Alex Assistant

A simple tutorial showing how to capture the screen, recognize speech, add context, and query Anthropic API

Disclaimer: This assistant is not meant to be used for real proposal development, but is simply a fun demo that combines many inputs (voice, image, text) and shows how to weave these into an application with Anthropic Claude.

Features

Captures the current screen as an input to the LLM.
Uses speech recognition to convert spoken commands to text.
Shows a simple strategy to inject context from a text file into the prompt
Queries the Anthropic API with both text and image inputs.
Provides responses in Markdown format.

Installation

Clone the repository:

git clone https://github.com/blaiszik/alex-assistant
cd alex-assistant

Create a virtual environment (optional but recommended):

python3 -m venv venv
source venv/bin/activate

Install the required packages:

pip install -r requirements.txt
Install the package:

pip install .

Setting the Environment Variable

To use the Anthropic API, you need to set the ANTHROPIC_API_KEY environment variable.
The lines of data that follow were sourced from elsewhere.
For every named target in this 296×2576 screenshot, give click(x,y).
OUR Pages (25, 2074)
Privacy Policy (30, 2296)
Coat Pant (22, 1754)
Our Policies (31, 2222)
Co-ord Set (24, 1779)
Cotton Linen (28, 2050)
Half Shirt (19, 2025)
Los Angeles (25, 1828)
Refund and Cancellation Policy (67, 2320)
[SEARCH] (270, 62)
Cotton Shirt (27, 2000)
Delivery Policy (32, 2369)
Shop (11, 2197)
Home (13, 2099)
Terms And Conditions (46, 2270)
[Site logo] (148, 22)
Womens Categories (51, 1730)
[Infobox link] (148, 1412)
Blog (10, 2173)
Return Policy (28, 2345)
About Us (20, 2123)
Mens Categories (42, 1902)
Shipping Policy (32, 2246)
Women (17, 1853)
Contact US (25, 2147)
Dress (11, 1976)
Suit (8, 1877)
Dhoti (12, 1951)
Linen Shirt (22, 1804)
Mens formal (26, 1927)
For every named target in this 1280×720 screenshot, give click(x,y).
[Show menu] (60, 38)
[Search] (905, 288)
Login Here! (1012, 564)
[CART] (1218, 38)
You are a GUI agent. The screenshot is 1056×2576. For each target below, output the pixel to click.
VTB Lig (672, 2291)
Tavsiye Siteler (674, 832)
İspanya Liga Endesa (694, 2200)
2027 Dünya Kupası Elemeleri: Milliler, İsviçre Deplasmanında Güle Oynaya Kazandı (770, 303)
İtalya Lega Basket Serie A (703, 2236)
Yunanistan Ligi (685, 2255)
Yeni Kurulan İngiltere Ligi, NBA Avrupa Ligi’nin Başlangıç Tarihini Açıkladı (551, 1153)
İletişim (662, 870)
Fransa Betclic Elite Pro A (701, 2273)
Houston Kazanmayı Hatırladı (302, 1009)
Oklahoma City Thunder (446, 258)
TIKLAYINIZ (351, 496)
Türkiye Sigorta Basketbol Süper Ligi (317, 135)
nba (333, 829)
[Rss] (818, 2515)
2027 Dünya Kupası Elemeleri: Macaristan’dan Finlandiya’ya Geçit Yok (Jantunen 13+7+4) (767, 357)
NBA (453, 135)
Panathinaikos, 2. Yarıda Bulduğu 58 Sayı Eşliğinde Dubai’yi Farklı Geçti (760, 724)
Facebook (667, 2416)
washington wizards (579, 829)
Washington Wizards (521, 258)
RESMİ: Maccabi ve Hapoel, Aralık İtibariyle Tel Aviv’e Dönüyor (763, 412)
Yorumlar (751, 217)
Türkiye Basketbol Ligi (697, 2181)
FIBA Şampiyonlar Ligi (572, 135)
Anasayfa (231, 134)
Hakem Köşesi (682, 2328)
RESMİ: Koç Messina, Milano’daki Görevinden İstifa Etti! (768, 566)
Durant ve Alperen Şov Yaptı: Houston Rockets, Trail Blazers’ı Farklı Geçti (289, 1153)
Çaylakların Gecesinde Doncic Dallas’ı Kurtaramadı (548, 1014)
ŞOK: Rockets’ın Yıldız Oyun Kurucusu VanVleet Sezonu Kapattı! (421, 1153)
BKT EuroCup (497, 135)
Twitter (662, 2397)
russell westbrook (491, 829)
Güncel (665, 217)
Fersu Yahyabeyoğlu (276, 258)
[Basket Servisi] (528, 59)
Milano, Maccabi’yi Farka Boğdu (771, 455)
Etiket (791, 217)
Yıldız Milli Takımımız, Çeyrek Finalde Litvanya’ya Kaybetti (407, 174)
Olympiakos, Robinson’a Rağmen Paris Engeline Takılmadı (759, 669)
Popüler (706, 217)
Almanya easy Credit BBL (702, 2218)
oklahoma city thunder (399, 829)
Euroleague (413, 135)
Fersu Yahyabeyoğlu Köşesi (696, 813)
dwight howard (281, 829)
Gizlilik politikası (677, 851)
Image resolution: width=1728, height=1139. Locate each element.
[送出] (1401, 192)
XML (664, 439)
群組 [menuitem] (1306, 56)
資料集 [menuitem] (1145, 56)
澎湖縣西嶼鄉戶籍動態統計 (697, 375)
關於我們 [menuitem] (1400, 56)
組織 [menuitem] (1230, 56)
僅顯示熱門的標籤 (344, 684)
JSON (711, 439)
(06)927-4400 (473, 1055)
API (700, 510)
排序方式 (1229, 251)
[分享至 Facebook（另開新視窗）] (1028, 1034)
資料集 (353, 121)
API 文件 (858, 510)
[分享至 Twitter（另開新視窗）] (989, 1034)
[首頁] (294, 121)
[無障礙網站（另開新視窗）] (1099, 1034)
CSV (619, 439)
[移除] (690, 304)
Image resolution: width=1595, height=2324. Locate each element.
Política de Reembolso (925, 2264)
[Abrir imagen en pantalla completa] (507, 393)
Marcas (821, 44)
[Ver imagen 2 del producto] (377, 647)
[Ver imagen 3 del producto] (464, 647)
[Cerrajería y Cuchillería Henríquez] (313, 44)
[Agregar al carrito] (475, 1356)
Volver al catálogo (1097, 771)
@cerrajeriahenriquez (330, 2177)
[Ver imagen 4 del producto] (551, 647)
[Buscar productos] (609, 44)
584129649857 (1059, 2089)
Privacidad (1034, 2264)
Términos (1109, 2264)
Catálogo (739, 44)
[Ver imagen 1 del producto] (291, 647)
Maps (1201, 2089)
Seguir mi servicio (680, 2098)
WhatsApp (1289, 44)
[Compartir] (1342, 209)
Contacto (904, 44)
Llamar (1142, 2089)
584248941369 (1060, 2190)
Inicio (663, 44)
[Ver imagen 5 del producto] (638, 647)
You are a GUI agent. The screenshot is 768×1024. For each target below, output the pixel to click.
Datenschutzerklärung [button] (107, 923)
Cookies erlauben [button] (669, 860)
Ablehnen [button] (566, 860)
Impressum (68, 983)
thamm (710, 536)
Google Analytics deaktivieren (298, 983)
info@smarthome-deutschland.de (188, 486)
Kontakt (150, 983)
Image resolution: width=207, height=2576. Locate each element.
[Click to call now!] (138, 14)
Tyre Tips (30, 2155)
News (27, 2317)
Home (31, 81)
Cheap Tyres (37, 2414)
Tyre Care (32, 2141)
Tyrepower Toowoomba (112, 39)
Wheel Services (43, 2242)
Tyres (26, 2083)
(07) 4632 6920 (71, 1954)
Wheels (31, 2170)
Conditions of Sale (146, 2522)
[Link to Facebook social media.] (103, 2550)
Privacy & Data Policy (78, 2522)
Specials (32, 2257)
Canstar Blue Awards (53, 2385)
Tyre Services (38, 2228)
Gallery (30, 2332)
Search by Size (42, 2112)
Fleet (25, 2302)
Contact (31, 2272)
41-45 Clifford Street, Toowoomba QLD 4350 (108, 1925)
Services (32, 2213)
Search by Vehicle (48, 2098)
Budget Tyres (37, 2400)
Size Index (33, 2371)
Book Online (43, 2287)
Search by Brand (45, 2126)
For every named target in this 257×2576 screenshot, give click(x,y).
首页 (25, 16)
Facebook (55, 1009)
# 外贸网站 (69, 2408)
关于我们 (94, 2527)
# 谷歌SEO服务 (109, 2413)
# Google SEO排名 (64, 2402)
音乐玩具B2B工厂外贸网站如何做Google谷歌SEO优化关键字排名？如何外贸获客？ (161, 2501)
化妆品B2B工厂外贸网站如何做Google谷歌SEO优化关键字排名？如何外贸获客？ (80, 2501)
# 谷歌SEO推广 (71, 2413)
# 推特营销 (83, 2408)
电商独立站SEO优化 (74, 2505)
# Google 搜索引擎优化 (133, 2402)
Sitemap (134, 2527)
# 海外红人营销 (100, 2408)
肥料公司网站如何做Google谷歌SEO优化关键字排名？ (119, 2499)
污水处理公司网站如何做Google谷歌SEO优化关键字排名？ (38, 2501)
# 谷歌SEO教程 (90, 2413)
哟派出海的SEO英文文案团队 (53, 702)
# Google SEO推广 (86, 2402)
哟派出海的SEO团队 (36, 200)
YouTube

Here’s how to do it:

On Mac

Open your terminal.
Add the following line to your shell profile file (e.g., ~/.bash_profile, ~/.zshrc, or ~/.profile):

export ANTHROPIC_API_KEY='your-api-key-here'

Apply the changes. e.g., source ~/.bash_profile source ~/.zshrc

Usage

Ensure the ANTHROPIC_API_KEY environment variable is set.
Run the main script:

python alex.py

Speak your command when prompted. The tool will capture the screen and query the Anthropic API with the captured image and spoken command.

The default model is set to Claude 3 Haiku (the cheapest available model). For better responses, you can try the other models.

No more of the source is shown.